"""

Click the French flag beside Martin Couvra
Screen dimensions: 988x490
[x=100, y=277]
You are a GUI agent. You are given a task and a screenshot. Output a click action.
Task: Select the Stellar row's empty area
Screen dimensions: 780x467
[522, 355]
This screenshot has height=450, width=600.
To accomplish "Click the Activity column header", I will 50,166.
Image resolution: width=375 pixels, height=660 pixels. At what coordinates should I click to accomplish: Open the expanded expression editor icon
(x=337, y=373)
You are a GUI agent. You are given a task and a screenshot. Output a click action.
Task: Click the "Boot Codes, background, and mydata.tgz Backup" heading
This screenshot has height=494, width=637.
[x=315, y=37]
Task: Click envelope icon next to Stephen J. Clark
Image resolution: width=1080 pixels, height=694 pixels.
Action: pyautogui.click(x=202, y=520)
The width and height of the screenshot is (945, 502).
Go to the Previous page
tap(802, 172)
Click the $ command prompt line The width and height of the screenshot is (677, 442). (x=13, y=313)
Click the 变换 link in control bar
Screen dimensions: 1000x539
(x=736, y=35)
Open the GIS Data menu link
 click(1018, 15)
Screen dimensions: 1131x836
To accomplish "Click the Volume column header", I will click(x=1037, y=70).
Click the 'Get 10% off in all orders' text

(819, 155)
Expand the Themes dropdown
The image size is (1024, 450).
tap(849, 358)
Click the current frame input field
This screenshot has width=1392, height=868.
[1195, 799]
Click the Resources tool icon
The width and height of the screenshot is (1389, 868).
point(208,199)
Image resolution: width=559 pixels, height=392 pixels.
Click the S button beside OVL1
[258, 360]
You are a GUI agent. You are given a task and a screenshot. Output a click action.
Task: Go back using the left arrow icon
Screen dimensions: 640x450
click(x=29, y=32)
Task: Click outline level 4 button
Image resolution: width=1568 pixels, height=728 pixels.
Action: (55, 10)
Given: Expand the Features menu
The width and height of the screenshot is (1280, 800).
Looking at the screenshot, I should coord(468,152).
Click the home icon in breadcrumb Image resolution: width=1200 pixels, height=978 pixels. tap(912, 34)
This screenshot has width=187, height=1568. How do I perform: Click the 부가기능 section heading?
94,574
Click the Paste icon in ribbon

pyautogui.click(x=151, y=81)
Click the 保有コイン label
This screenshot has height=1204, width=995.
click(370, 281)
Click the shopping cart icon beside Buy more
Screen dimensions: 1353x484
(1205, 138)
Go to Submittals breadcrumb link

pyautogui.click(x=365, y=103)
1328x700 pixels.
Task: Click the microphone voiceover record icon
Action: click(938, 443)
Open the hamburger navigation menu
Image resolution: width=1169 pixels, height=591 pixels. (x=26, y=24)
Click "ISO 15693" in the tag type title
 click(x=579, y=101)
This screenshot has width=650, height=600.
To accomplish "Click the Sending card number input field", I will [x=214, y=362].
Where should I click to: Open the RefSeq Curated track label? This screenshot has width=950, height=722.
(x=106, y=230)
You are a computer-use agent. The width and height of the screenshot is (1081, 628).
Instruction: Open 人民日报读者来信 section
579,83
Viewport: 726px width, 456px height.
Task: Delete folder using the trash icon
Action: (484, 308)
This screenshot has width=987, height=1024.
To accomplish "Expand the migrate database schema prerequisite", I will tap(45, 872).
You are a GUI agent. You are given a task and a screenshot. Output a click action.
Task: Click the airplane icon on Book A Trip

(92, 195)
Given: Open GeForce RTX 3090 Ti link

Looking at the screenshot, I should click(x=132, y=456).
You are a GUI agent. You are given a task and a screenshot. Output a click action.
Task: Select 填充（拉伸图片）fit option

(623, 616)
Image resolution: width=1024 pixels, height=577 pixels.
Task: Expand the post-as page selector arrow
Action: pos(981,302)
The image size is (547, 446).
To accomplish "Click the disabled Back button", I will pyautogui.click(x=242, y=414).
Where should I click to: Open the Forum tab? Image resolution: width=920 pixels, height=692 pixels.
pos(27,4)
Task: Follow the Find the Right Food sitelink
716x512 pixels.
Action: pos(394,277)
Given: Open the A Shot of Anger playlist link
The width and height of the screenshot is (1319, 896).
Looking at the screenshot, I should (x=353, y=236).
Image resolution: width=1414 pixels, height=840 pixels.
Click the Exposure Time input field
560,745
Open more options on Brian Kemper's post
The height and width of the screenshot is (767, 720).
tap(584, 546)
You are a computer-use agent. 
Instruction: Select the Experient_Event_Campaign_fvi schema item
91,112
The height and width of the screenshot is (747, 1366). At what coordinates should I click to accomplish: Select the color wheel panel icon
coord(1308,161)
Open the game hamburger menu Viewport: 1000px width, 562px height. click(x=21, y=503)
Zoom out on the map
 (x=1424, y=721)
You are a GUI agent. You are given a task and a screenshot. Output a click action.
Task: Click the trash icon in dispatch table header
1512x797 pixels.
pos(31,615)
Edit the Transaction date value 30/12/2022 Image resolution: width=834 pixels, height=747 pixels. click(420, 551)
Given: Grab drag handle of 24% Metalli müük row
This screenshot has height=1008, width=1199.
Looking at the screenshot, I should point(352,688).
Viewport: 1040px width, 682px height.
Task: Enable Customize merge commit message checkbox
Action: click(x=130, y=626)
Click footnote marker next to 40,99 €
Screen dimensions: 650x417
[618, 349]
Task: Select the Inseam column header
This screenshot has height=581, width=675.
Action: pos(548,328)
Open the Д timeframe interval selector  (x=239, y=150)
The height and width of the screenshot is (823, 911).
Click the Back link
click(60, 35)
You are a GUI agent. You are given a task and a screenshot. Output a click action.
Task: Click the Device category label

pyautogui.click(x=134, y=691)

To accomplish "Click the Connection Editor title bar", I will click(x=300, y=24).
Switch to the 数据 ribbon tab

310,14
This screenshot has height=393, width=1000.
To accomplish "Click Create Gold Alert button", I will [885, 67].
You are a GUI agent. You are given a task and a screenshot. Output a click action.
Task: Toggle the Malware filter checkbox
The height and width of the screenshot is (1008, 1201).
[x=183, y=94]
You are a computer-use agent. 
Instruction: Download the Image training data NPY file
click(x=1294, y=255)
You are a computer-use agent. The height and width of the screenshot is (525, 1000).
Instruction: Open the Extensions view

"""

Could you retype every line of the data exactly?

Click the French flag beside Martin Couvra
Screen dimensions: 988x490
[x=100, y=277]
You are a GUI agent. You are given a task and a screenshot. Output a click action.
Task: Select the Stellar row's empty area
Screen dimensions: 780x467
[522, 355]
This screenshot has height=450, width=600.
To accomplish "Click the Activity column header", I will 50,166.
Image resolution: width=375 pixels, height=660 pixels. At what coordinates should I click to accomplish: Open the expanded expression editor icon
(x=337, y=373)
You are a GUI agent. You are given a task and a screenshot. Output a click action.
Task: Click the "Boot Codes, background, and mydata.tgz Backup" heading
This screenshot has height=494, width=637.
[x=315, y=37]
Task: Click envelope icon next to Stephen J. Clark
Image resolution: width=1080 pixels, height=694 pixels.
Action: pyautogui.click(x=202, y=520)
The width and height of the screenshot is (945, 502).
Go to the Previous page
tap(802, 172)
Click the $ command prompt line The width and height of the screenshot is (677, 442). (x=13, y=313)
Click the 变换 link in control bar
Screen dimensions: 1000x539
(x=736, y=35)
Open the GIS Data menu link
 click(1018, 15)
Screen dimensions: 1131x836
To accomplish "Click the Volume column header", I will click(x=1037, y=70).
Click the 'Get 10% off in all orders' text

(819, 155)
Expand the Themes dropdown
The image size is (1024, 450).
tap(849, 358)
Click the current frame input field
This screenshot has width=1392, height=868.
[1195, 799]
Click the Resources tool icon
The width and height of the screenshot is (1389, 868).
point(208,199)
Image resolution: width=559 pixels, height=392 pixels.
Click the S button beside OVL1
[258, 360]
You are a GUI agent. You are given a task and a screenshot. Output a click action.
Task: Go back using the left arrow icon
Screen dimensions: 640x450
click(x=29, y=32)
Task: Click outline level 4 button
Image resolution: width=1568 pixels, height=728 pixels.
Action: (55, 10)
Given: Expand the Features menu
The width and height of the screenshot is (1280, 800).
Looking at the screenshot, I should coord(468,152).
Click the home icon in breadcrumb Image resolution: width=1200 pixels, height=978 pixels. tap(912, 34)
This screenshot has width=187, height=1568. How do I perform: Click the 부가기능 section heading?
94,574
Click the Paste icon in ribbon

pyautogui.click(x=151, y=81)
Click the 保有コイン label
This screenshot has height=1204, width=995.
click(370, 281)
Click the shopping cart icon beside Buy more
Screen dimensions: 1353x484
(1205, 138)
Go to Submittals breadcrumb link

pyautogui.click(x=365, y=103)
1328x700 pixels.
Task: Click the microphone voiceover record icon
Action: click(938, 443)
Open the hamburger navigation menu
Image resolution: width=1169 pixels, height=591 pixels. (x=26, y=24)
Click "ISO 15693" in the tag type title
 click(x=579, y=101)
This screenshot has width=650, height=600.
To accomplish "Click the Sending card number input field", I will [x=214, y=362].
Where should I click to: Open the RefSeq Curated track label? This screenshot has width=950, height=722.
(x=106, y=230)
You are a computer-use agent. The width and height of the screenshot is (1081, 628).
Instruction: Open 人民日报读者来信 section
579,83
Viewport: 726px width, 456px height.
Task: Delete folder using the trash icon
Action: (484, 308)
This screenshot has width=987, height=1024.
To accomplish "Expand the migrate database schema prerequisite", I will tap(45, 872).
You are a GUI agent. You are given a task and a screenshot. Output a click action.
Task: Click the airplane icon on Book A Trip

(92, 195)
Given: Open GeForce RTX 3090 Ti link

Looking at the screenshot, I should click(x=132, y=456).
You are a GUI agent. You are given a task and a screenshot. Output a click action.
Task: Select 填充（拉伸图片）fit option

(623, 616)
Image resolution: width=1024 pixels, height=577 pixels.
Task: Expand the post-as page selector arrow
Action: pos(981,302)
The image size is (547, 446).
To accomplish "Click the disabled Back button", I will pyautogui.click(x=242, y=414).
Where should I click to: Open the Forum tab? Image resolution: width=920 pixels, height=692 pixels.
pos(27,4)
Task: Follow the Find the Right Food sitelink
716x512 pixels.
Action: pos(394,277)
Given: Open the A Shot of Anger playlist link
The width and height of the screenshot is (1319, 896).
Looking at the screenshot, I should (x=353, y=236).
Image resolution: width=1414 pixels, height=840 pixels.
Click the Exposure Time input field
560,745
Open more options on Brian Kemper's post
The height and width of the screenshot is (767, 720).
tap(584, 546)
You are a computer-use agent. 
Instruction: Select the Experient_Event_Campaign_fvi schema item
91,112
The height and width of the screenshot is (747, 1366). At what coordinates should I click to accomplish: Select the color wheel panel icon
coord(1308,161)
Open the game hamburger menu Viewport: 1000px width, 562px height. click(x=21, y=503)
Zoom out on the map
 (x=1424, y=721)
You are a GUI agent. You are given a task and a screenshot. Output a click action.
Task: Click the trash icon in dispatch table header
1512x797 pixels.
pos(31,615)
Edit the Transaction date value 30/12/2022 Image resolution: width=834 pixels, height=747 pixels. click(420, 551)
Given: Grab drag handle of 24% Metalli müük row
This screenshot has height=1008, width=1199.
Looking at the screenshot, I should point(352,688).
Viewport: 1040px width, 682px height.
Task: Enable Customize merge commit message checkbox
Action: click(x=130, y=626)
Click footnote marker next to 40,99 €
Screen dimensions: 650x417
[618, 349]
Task: Select the Inseam column header
This screenshot has height=581, width=675.
Action: pos(548,328)
Open the Д timeframe interval selector  (x=239, y=150)
The height and width of the screenshot is (823, 911).
Click the Back link
click(60, 35)
You are a GUI agent. You are given a task and a screenshot. Output a click action.
Task: Click the Device category label

pyautogui.click(x=134, y=691)

To accomplish "Click the Connection Editor title bar", I will click(x=300, y=24).
Switch to the 数据 ribbon tab

310,14
This screenshot has height=393, width=1000.
To accomplish "Click Create Gold Alert button", I will [885, 67].
You are a GUI agent. You are given a task and a screenshot. Output a click action.
Task: Toggle the Malware filter checkbox
The height and width of the screenshot is (1008, 1201).
[x=183, y=94]
You are a computer-use agent. 
Instruction: Download the Image training data NPY file
click(x=1294, y=255)
You are a computer-use agent. The height and width of the screenshot is (525, 1000).
Instruction: Open the Extensions view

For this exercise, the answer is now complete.